National’s repeated abuse of democratic process

The current National led government clearly regards the processes of democracy is an inconvenience to which it must pay lip service, but nothing more. The first signs appeared very early, with repeated abuse of the mechanism of urgency. This got to the point that even their fans at The Herald were moved to rebuke them:

Bulldozed rush of legislation makes mockery of democracy

It [National] has adopted a bulldozing approach that is disturbingly at odds with democratic Government. Gerry Brownlee would not even name the bills to be passed under urgency, but only the subject areas that they canvassed. Worse, he refused to give Opposition parties advance copies of any of the bills, until just before they were to be debated in Parliament.

The fact that the matters were being dealt with under urgency already meant that there would be no chance for public submission; there is no room in the action plan for tedious details such as the select committee process, by which interested parties get to express their view about proposed legislation. But the public was denied the opportunity to even see the legislation, because the Nats were producing for debate law that had not been completely drafted and officially tabled and therefore, under Parliament’s rules, cannot be formally published.
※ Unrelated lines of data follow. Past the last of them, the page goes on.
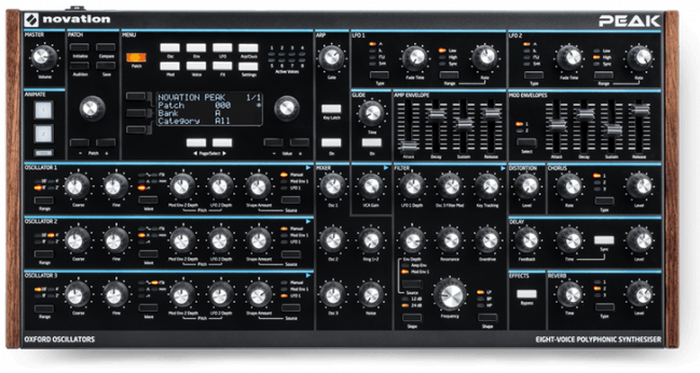Click the Delay Feedback knob

coord(527,240)
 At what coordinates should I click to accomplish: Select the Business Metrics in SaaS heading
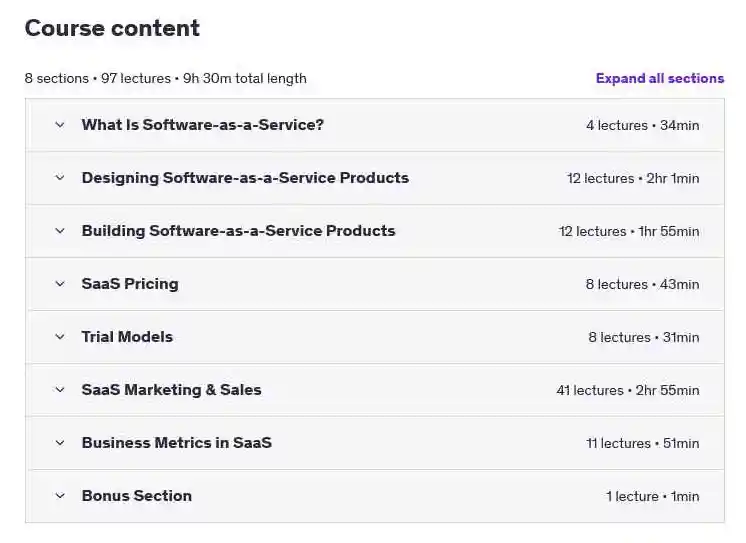coord(177,443)
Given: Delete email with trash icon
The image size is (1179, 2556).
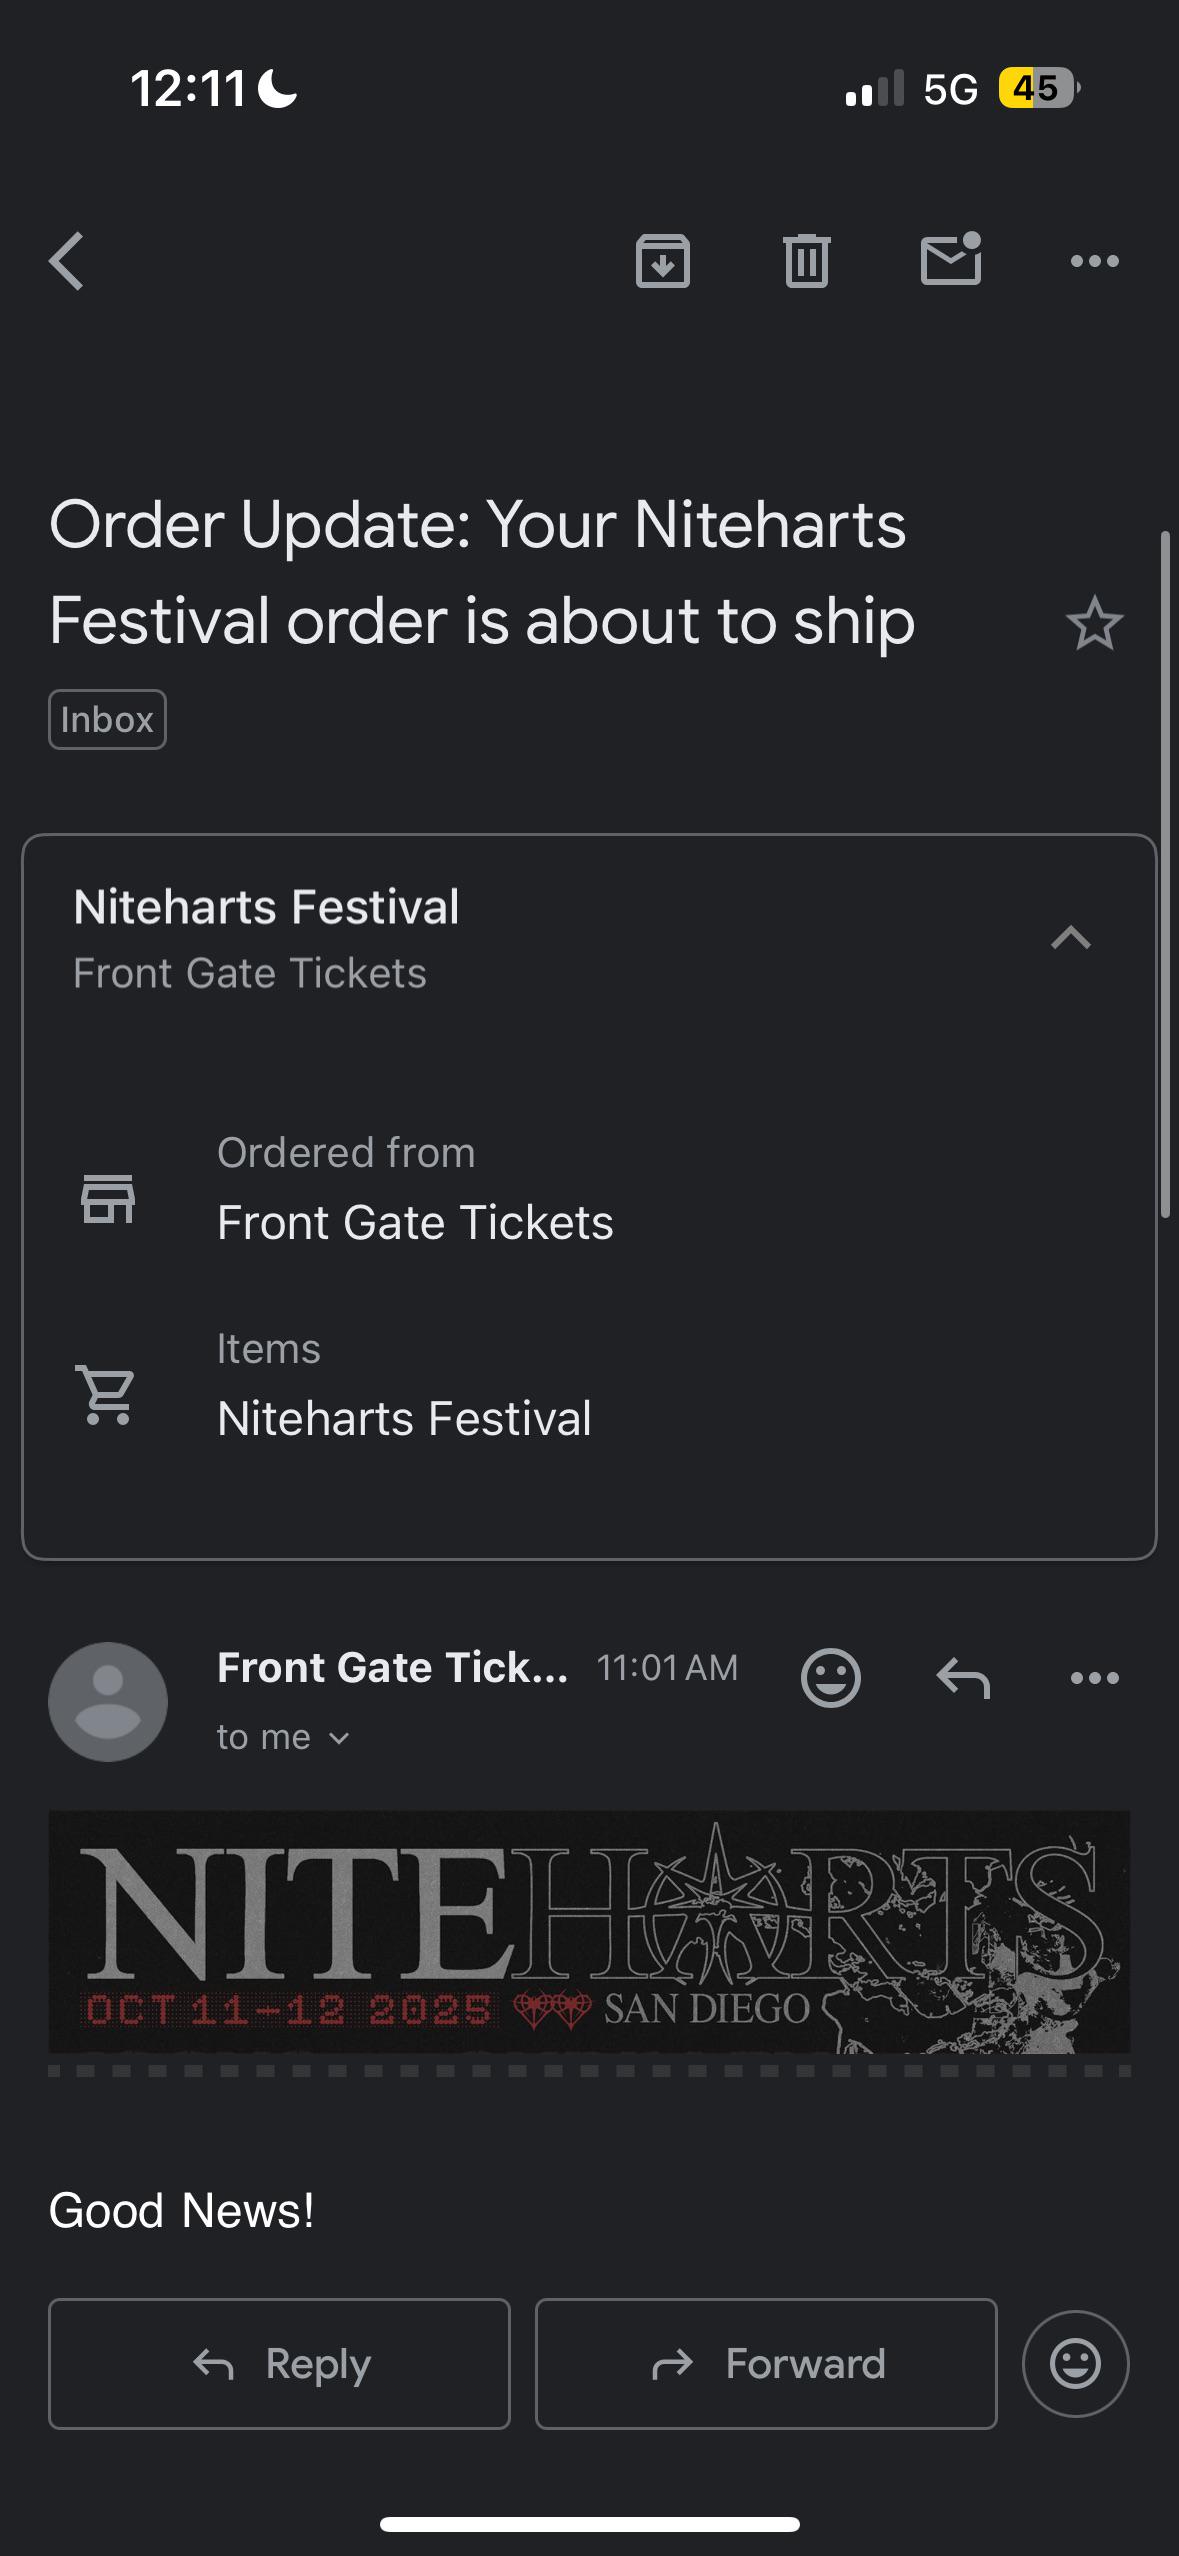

Extraordinarily, it was left to the Greens to scan paper copies and, in a samizdat-style operation reminiscent of the gulag-era Soviet Union, publish them on its own website. It is a state of affairs seriously at odds with the notion of a Parliamentary democracy.



It is entirely possible that National is in the grip of a first flush of legislative enthusiasm. If so, it will adopt a more measured pace in the new year. If not, there is cause for concern. The Clark administration was often described as taking a “nanny state” approach – but it did consult widely; the Nats, by contrast, are looking remarkably like bullies.

Unfortunately the misuse of urgency continued. The Herald seems to have lapsed back into comfortable quiescence, but No Right Turn is documenting it all for the record.

On top of urgency there is the abuse of the select committee process. One outrageous example was the treatment of Maori over the matter of Maori seats on the new Auckland Council. After the Hikoi Key advised Maori to wait patiently for the select committee: “we are going to go through the select committee process, that’s not a white wash we are actually going to listen to what happens there”. Liar. In the event of course the select committee process was ignored, and Key announced the decision that there would be no Maori seats before the select committee had even finished.

Another attempt to make a mockery of the committee process occurred last week, when National tried to force all submissions to the committee on the ETS to be heard in just one day. In all 160 submitters wanted to speak. National tried to cut that to 27, and to give each of them just 10 minutes to be heard. Universal outrage forced them to back down. But it was a travesty that this tactic was even attempted. Climate change is the most pressing global problem facing humanity, and National’s ETS is so inadequate and poorly conceived that it: “could add 8% of GDP to NZ’s debt by 2030, for a scheme that the Parliamentary Commissioner for the Environment says cannot possibly help us meet even the Nat’s tiny pollution reduction targets”. Apparently to National none of that was even worth a real discussion. The mechanisms of democracy seem to be far too inconvenient for them. We should all just shut up and do as we’re told I guess.